Washington's helping hand

Our view: Just as helping homeless tornado victims is an easy call, shouldn't assisting those in similar straits always be a top priority of government?

May 01, 2011

Last week's deadly rampage of twisters through Alabama and the Southeast was a shocking and sad reminder of how quickly and unexpectedly disaster can strike. In Tuscaloosa on Friday, President Obama said he had "never seen devastation like this." With so many homes completely flattened, cars tossed like errant toys, and whole neighborhoods reduced to rubble as if bombs had been dropped in the streets, meteorologists have pronounced April's tornado-spawning storms the most deadly and destructive in nearly 40 years.

While there's nothing Mr. Obama, or anyone else, can do for the nearly 300 people who died in last week's storms, the federal government does have a responsibility to help these communities get back on their feet and rebuild. Unsurprisingly, the president promised exactly that in Alabama. He's unlikely to find much opposition in Congress.

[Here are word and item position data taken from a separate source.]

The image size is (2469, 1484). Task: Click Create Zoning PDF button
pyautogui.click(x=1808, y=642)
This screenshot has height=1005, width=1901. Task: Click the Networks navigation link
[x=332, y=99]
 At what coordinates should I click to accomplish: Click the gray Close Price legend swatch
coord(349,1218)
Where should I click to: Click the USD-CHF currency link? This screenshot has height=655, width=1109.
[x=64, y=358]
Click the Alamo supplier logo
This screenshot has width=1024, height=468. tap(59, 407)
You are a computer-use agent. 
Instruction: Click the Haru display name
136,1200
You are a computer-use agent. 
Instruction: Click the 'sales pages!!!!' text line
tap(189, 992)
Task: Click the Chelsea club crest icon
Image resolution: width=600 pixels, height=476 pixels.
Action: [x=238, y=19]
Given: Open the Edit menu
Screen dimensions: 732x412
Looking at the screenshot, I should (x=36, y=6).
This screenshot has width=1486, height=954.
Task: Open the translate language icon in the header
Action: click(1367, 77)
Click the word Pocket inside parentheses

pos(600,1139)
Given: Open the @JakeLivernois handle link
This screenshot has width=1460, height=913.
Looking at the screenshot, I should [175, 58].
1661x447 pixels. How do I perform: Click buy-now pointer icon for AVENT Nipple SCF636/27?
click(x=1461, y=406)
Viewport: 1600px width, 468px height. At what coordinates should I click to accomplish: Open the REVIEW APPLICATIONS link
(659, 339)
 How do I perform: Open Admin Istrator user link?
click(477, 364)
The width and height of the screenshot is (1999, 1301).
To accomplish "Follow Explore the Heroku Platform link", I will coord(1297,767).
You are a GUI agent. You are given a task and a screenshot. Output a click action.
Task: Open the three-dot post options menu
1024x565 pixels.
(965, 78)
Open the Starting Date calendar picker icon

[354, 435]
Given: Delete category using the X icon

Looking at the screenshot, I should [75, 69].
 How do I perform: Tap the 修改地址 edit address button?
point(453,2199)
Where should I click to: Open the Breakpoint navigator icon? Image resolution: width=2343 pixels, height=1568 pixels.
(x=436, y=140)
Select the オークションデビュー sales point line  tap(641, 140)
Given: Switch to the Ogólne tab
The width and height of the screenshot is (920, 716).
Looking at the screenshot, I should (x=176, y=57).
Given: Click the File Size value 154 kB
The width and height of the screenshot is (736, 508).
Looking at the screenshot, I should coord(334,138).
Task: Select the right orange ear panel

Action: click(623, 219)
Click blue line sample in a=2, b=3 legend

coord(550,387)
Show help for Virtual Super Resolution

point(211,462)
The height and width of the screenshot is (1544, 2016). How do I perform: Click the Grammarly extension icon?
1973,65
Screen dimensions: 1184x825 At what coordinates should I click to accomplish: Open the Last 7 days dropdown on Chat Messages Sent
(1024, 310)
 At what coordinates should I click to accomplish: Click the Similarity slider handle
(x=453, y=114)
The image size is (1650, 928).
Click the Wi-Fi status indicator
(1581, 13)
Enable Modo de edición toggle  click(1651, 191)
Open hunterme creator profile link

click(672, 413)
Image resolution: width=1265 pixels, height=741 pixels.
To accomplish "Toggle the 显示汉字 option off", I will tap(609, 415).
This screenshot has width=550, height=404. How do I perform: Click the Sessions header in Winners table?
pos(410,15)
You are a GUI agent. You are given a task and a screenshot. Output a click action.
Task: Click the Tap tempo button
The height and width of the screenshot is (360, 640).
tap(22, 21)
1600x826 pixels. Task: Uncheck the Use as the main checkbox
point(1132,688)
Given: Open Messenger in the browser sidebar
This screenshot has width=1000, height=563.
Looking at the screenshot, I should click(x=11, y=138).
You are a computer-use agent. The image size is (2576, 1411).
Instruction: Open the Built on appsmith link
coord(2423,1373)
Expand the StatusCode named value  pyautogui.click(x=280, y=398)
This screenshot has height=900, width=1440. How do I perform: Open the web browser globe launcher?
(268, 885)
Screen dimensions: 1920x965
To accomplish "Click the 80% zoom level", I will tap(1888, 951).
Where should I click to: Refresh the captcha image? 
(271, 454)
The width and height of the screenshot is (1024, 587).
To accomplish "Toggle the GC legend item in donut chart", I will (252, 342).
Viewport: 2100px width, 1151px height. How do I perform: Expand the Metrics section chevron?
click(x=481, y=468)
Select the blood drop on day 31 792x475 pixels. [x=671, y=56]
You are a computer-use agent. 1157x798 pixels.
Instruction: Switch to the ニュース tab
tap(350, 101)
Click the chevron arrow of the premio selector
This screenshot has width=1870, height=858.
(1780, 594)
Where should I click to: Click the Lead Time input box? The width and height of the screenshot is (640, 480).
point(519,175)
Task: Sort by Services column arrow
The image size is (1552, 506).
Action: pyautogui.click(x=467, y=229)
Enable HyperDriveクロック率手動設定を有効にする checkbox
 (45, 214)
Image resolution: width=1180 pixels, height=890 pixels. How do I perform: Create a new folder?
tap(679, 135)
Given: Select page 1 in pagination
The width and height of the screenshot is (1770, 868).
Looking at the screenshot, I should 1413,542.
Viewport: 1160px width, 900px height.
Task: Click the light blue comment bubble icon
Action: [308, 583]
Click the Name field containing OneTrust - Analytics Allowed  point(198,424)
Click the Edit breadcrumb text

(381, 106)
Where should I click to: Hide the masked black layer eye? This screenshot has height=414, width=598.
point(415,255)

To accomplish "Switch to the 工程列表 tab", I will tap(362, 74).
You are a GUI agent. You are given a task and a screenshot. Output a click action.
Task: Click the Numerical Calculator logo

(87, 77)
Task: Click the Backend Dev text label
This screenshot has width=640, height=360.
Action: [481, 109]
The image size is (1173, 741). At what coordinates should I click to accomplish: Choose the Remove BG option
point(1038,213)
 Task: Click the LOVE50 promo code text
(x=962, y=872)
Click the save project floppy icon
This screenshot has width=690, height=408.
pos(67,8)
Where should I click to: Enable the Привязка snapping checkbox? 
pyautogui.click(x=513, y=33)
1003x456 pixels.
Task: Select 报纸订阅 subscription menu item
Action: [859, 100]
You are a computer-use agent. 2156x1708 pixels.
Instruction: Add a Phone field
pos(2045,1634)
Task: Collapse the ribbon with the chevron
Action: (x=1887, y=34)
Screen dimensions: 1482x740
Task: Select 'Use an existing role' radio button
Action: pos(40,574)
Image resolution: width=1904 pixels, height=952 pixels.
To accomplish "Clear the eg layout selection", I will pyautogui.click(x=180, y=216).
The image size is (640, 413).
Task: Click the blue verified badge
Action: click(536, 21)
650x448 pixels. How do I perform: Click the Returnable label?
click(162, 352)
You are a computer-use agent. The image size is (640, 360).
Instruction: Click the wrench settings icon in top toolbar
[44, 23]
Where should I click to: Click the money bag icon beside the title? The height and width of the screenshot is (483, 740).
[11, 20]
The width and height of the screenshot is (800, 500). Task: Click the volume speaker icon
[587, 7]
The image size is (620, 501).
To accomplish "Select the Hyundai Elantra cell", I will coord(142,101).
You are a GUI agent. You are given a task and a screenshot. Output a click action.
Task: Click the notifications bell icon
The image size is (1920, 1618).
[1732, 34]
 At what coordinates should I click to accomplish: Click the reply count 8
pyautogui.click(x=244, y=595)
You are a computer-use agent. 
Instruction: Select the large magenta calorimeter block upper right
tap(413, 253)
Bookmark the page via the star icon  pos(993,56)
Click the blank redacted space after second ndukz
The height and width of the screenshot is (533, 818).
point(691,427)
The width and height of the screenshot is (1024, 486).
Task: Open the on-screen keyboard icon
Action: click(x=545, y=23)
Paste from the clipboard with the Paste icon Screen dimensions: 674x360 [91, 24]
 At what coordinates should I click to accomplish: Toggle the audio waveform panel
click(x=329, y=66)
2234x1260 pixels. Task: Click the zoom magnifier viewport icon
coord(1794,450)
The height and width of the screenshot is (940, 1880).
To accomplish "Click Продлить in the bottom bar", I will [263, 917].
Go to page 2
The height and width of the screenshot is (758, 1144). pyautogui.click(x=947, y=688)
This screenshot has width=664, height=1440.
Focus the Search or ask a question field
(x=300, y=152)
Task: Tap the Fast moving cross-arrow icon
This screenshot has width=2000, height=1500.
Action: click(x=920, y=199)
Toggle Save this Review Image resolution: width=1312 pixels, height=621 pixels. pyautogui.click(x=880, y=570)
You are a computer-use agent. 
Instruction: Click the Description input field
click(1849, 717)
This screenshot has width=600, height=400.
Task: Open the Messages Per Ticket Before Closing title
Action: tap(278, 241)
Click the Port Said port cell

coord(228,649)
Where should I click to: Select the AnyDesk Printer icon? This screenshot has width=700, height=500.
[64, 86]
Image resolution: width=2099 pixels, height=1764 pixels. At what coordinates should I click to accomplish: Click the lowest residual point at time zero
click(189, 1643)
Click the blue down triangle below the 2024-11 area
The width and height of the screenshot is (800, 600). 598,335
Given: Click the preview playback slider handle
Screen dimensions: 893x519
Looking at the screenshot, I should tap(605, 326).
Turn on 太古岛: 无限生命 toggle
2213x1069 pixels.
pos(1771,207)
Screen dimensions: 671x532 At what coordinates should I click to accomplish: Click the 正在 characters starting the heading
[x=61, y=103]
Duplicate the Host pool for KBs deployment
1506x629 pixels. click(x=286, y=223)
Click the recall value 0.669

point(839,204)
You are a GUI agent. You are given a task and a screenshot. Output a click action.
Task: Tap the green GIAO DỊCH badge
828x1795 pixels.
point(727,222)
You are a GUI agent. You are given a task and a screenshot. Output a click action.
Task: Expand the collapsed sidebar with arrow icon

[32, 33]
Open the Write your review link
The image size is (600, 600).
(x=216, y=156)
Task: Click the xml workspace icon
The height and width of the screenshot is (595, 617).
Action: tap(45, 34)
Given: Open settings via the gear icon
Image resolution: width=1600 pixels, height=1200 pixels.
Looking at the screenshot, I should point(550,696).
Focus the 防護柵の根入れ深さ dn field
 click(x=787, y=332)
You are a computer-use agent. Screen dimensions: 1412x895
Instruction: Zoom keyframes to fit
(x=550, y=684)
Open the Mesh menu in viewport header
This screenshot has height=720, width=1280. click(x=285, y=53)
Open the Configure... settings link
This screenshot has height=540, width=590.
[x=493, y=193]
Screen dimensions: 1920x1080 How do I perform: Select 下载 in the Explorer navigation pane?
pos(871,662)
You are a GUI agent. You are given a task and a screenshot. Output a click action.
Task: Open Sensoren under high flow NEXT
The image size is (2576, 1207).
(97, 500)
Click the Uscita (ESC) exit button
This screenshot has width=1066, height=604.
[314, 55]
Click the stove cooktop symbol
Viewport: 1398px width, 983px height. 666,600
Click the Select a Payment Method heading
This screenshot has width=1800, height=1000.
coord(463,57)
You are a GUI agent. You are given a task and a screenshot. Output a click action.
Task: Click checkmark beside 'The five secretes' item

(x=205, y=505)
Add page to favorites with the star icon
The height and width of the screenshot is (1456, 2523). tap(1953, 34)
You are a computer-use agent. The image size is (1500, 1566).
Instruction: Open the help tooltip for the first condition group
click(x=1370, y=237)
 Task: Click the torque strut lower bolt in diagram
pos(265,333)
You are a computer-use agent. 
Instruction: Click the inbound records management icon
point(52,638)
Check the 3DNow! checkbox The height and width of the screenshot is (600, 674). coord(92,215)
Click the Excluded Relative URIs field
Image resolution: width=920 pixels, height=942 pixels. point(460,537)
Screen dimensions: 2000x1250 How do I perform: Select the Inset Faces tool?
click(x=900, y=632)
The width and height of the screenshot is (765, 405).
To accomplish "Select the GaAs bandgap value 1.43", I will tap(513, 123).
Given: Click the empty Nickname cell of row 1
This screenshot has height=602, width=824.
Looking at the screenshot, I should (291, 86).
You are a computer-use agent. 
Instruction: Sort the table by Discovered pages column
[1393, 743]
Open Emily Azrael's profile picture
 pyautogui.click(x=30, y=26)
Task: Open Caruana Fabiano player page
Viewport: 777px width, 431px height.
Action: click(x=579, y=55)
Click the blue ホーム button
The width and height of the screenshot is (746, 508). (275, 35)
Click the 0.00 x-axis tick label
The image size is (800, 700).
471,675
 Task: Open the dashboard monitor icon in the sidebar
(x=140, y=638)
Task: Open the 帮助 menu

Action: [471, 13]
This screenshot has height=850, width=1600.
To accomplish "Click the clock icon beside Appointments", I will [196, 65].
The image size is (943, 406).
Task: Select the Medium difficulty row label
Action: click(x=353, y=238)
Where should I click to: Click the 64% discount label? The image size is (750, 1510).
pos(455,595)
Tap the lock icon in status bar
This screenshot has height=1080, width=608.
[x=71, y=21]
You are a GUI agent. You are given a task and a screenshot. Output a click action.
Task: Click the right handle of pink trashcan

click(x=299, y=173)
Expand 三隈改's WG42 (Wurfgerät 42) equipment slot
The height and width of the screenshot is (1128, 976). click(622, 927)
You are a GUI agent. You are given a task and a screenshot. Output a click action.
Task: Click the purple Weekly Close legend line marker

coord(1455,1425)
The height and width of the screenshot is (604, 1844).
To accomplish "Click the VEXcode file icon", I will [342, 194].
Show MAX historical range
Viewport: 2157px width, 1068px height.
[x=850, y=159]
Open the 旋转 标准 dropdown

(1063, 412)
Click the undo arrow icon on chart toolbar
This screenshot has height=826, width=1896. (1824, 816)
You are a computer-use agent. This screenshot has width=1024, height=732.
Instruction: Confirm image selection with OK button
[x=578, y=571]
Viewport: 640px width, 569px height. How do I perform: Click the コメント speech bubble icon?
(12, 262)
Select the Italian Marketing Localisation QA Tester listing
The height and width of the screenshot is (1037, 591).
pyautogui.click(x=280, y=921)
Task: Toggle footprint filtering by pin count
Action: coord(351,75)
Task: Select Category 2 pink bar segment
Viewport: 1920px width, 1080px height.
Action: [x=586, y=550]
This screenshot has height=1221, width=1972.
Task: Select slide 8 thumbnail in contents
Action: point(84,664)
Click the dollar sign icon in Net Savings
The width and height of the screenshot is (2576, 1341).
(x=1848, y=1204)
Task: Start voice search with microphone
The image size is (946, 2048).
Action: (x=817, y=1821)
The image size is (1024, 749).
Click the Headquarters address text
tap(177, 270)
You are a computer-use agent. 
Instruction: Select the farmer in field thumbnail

That's because most everyone who has ever held public office at any level recognizes that the government ought to lend a helping hand when people are suffering. This time, it was tornadoes. At other times, earthquakes or hurricanes may strike. It is the nature of our country and our culture to assist those in dire need.

And so it should be, too, for those living in the aftermath of poverty, disease, drug addiction, disability, and other maladies that can strike like a thunderclap and leave individuals in conditions not unlike those facing last week's survivors — without jobs, without financial resources, without homes, without hope.

As Congress moves toward its next budgetary showdown — this time over raising the debt ceiling — members would be well served if they could visualize the faces of both the shell-shocked of Alabama and those living on the streets of cities like Baltimore. Reducing the nation's debt should not come at the expense of those in desperate need. That is not to suggest that spending not be reduced but that we make saving the lives of those made vulnerable by disaster (natural and man-made) one of our country's highest priorities.